L’occasione di chiedere un’interpretazione autentica direttamente al “papà” della direttiva lo offre l’evento “L’euro, l’Europa e la Bolkestein spiegati da Frits Bolkestein, che si terrà domani alle 15 a Roma presso l’aula del Palazzo dei Gruppi Parlamentari in via di Campo Marzio 78 — Camera dei Deputati.

E’ stata l’associazione “Donnedamare” a organizzare l’iniziativa per chiedere spiegazioni direttamente all’autore della direttiva, che metterebbe a rischio 30.000 imprese balneari italiane.
La disponibilità di Frits Bolkestein di venire a spiegare pubblicamente e in una sede istituzionale e prestigiosa, la propria autorevole posizione è un’occasione importantissima e unica. Un’occasione che potrebbe azzerare tante diatribe.

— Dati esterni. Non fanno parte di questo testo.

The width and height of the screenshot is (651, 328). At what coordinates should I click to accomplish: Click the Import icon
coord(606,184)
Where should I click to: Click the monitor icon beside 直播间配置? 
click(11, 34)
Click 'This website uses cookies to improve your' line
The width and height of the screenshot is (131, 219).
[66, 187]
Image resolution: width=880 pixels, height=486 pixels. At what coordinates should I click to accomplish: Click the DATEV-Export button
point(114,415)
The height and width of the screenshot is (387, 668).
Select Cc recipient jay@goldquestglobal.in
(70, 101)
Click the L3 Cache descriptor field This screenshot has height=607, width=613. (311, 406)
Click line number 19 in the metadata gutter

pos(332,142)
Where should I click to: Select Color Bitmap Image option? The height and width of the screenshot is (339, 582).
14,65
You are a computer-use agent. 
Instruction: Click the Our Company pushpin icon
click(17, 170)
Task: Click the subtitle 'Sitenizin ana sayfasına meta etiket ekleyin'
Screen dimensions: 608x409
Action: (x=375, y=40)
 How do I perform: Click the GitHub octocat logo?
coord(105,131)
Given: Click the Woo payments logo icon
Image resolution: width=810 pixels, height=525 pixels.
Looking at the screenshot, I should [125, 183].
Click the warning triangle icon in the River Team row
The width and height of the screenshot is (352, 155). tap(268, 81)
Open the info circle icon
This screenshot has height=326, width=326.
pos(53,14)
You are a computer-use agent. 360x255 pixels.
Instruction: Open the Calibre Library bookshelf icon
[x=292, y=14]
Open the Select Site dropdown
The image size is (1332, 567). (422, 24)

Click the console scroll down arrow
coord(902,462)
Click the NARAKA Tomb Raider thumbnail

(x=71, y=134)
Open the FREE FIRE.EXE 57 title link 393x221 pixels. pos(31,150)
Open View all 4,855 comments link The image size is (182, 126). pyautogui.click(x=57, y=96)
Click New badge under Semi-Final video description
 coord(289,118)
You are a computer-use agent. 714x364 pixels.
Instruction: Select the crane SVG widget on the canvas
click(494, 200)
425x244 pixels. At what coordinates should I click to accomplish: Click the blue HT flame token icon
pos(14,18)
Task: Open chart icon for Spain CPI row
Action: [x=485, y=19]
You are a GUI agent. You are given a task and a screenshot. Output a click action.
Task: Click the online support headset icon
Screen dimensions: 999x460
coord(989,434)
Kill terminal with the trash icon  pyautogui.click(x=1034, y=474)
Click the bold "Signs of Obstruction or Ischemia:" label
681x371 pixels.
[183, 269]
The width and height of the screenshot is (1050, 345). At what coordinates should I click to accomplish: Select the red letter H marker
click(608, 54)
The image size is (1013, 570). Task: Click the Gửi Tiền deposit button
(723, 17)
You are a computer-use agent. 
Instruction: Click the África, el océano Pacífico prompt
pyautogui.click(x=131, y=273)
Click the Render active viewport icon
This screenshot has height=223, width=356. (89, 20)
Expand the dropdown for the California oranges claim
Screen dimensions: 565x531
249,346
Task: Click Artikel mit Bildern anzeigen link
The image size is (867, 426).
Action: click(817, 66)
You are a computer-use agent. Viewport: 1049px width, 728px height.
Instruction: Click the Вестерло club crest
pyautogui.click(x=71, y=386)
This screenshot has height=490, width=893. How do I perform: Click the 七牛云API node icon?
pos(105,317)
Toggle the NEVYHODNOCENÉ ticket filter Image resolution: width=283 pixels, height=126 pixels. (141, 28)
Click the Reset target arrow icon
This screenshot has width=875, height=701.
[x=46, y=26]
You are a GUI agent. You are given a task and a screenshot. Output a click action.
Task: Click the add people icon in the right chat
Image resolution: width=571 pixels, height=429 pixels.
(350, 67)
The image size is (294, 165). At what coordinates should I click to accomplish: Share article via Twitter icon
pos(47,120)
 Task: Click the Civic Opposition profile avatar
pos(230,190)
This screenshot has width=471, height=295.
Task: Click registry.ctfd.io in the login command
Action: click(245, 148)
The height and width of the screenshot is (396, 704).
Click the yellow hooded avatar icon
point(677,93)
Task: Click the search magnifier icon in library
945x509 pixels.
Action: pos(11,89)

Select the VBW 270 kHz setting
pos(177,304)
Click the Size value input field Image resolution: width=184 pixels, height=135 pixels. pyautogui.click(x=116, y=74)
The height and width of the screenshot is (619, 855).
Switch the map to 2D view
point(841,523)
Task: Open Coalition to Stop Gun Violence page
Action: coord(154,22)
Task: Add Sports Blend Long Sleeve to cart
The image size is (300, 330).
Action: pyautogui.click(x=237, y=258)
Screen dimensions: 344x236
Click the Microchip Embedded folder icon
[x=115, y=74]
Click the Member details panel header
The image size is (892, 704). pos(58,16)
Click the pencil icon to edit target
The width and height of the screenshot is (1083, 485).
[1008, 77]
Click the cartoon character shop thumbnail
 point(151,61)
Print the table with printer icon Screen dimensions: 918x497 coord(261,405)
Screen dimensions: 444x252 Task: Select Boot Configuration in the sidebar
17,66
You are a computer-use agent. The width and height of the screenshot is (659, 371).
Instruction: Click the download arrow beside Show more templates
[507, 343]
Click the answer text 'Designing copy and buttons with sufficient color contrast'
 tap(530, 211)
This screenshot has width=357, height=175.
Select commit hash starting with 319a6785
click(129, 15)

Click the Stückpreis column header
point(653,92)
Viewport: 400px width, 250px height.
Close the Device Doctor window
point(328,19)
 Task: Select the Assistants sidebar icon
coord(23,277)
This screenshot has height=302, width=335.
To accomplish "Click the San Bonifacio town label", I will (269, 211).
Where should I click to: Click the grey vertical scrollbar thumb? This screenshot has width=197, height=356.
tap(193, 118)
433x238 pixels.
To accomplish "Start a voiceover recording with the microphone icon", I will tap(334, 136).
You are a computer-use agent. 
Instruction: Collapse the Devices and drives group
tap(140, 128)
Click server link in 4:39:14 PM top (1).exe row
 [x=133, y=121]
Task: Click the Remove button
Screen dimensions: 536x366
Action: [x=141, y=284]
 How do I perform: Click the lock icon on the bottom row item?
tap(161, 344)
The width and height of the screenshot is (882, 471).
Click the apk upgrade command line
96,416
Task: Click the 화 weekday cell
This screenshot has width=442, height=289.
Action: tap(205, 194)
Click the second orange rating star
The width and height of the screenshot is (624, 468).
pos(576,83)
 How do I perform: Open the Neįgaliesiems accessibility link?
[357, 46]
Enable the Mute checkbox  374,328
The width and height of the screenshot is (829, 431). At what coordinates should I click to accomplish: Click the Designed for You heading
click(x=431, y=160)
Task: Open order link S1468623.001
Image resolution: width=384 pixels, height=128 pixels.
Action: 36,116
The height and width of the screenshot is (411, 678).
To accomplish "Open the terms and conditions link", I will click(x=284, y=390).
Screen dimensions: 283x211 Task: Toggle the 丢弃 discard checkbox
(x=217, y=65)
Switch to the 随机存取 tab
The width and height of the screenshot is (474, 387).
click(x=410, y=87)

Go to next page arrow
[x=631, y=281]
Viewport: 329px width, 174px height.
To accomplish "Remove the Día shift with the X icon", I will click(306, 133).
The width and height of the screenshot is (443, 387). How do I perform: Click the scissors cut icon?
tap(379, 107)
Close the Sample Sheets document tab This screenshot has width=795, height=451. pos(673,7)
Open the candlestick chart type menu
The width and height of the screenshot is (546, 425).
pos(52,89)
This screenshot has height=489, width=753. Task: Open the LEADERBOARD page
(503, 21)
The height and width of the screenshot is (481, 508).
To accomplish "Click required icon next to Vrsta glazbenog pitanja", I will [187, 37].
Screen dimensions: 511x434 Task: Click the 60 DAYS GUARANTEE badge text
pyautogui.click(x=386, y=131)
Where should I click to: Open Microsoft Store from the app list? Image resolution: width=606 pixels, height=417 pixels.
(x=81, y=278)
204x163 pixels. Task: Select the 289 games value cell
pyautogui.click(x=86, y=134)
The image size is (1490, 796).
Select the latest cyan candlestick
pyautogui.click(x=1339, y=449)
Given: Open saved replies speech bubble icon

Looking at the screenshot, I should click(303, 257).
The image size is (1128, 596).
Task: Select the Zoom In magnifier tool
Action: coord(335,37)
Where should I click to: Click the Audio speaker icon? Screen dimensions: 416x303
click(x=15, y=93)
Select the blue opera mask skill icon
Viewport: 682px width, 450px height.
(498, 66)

“E’ una bella iniziativa organizzata da Donnedamare che ci permette finalmente di confrontarci con colui che ha ideato la cosiddetta direttiva Bolkestein – spiega l’assessore regionale al Demanio Marco Scajola – La Regione Liguria sin dall’inizio del nostro mandato ha fortemente osteggiato tale direttiva che penalizza le nostre imprese siano essi operatori balneari sia ambulanti”.

“Chiediamo al prossimo governo di impegnarsi in modo serio e concreto per fare in modo che l’Italia esca dalla direttiva Bolkestein e le nostre imprese e i nostri lavoratori possano finalmente avere quelle certezze che legittimamente chiedono da troppi anni”.

“Ammirevole l’impegno profuso da Donnedamare nel volere, cercare, organizzare questo incontro – afferma il consigliere regionale di Forza Italia Angelo Vaccarezza -. Assurdi gli attacchi e le critiche da loro ricevute, ivi comprese le numerose defezioni del mondo sindacale dei Balneari. Si dovrebbe combattere uniti e compatti, ma ahimè così non è stato. Piuttosto, i sindacati si sono rivolti al mondo politico, chiedendo a gran voce cose che noi chiediamo da anni, e che forse avrebbero dovute essere pretese prima”.

“Ma la cosa incomprensibile ai miei occhi, è il sentimento di paura che aleggia su questo incontro. In fondo, due sono le cose che possono accadere: Bolkenstein ribadisce il concetto dell’applicazione tout court della Direttiva. Allora chiederemo ragione del fatto che gli altri paesi, Francia, Spagna, Portogallo, Croazia, siano invece riusciti a disegnarne le regole sui territori e perché a noi non viene concessa questa possibilità. La seconda cosa che può accadere è che ci dica esattamente quello che vogliamo sentire, cioè che le spiagge sono un bene e non un servizio, che uno dei presupposti per l’applicazione della Direttiva sia la scarsità del bene.
Qualunque cosa accada domani, la verità è che finalmente avremo la reale possibilità di mettere un punto fermo alla questione, sapremo quale è esattamente la portata del problema e sapremo quindi come tutelare trentamila aziende appartenenti al comparto turistico italiano, uno dei pilastri dell’economia nazionale” conclude l’esponente di Forza Italia.